[Records to process Boundary: Start]
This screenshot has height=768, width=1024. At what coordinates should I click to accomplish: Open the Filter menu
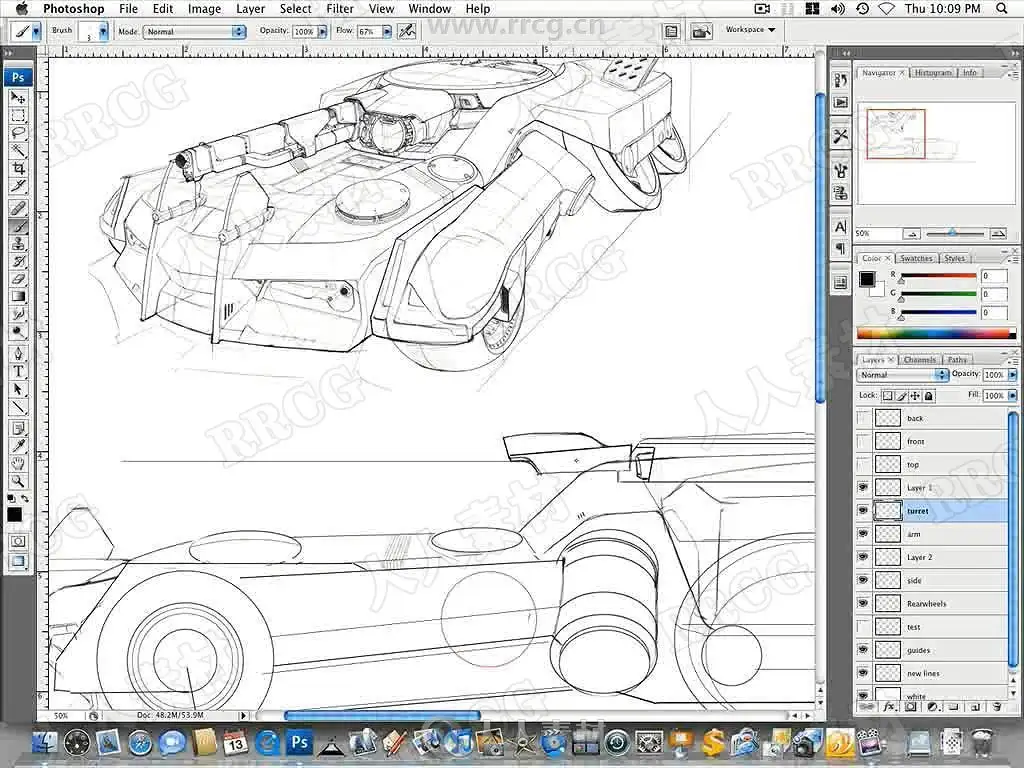click(340, 9)
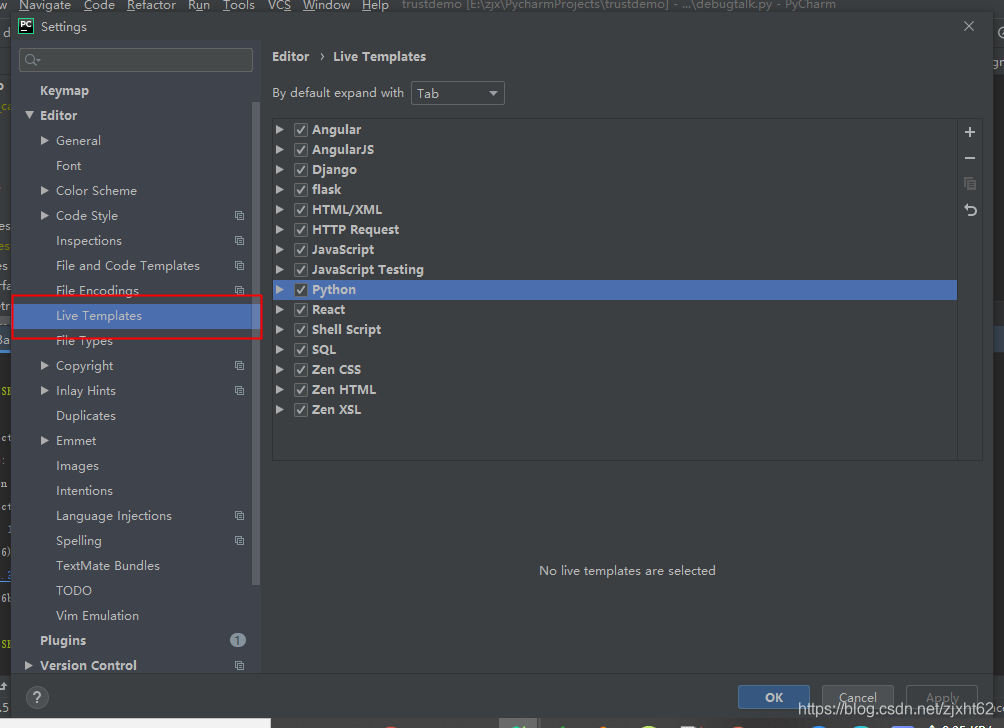Click the PyCharm Settings dialog icon

pyautogui.click(x=24, y=26)
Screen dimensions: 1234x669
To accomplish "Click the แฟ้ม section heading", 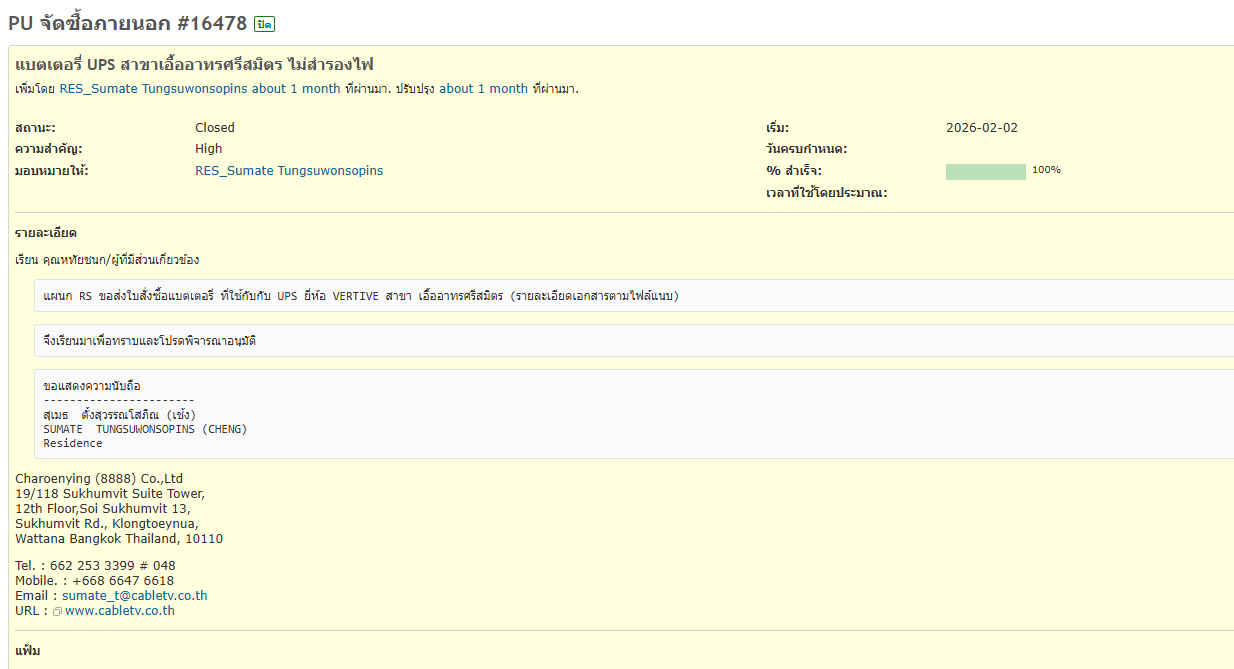I will [x=28, y=651].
[Records to process Boundary: End]
**Instructions to follow**.
Every line from the top of the entries through the line that holds "Screen dimensions: 1234x669" is to be quoted exactly, please, and nothing else; omit the pictures.

**Response area**.
This screenshot has height=768, width=1024. At what coordinates should I click to accomplish: Open the Filter menu
click(340, 9)
Click the PyCharm Settings dialog icon

pyautogui.click(x=24, y=26)
Screen dimensions: 1234x669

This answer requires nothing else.